Prompt: Look for "will" in the listing below. Gather each line that contains it.

Raw data:
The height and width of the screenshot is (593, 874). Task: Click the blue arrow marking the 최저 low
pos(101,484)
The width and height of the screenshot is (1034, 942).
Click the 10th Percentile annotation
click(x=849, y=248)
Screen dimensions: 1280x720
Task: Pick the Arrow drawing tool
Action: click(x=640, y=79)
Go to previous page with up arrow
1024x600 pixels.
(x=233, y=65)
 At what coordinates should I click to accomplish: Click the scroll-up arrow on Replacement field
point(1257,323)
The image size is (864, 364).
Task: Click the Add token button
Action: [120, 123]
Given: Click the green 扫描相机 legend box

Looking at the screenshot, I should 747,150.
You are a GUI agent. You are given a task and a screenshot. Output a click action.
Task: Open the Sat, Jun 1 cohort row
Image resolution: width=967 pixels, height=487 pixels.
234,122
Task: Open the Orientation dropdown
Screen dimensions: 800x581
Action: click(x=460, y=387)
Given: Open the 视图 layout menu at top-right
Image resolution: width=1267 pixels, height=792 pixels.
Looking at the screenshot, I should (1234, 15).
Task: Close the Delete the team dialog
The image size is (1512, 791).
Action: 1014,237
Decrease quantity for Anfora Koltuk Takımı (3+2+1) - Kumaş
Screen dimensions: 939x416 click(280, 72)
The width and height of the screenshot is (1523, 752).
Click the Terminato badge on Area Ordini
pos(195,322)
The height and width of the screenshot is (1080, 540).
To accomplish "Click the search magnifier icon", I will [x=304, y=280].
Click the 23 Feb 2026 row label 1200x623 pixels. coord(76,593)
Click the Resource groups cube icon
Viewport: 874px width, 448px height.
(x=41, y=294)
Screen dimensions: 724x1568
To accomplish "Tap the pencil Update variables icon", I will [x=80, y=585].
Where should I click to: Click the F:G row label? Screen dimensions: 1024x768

Answer to the problem:
To accomplish "Click the search magnifier icon", I will [x=304, y=280].
To accomplish "Tap the pencil Update variables icon", I will [x=80, y=585].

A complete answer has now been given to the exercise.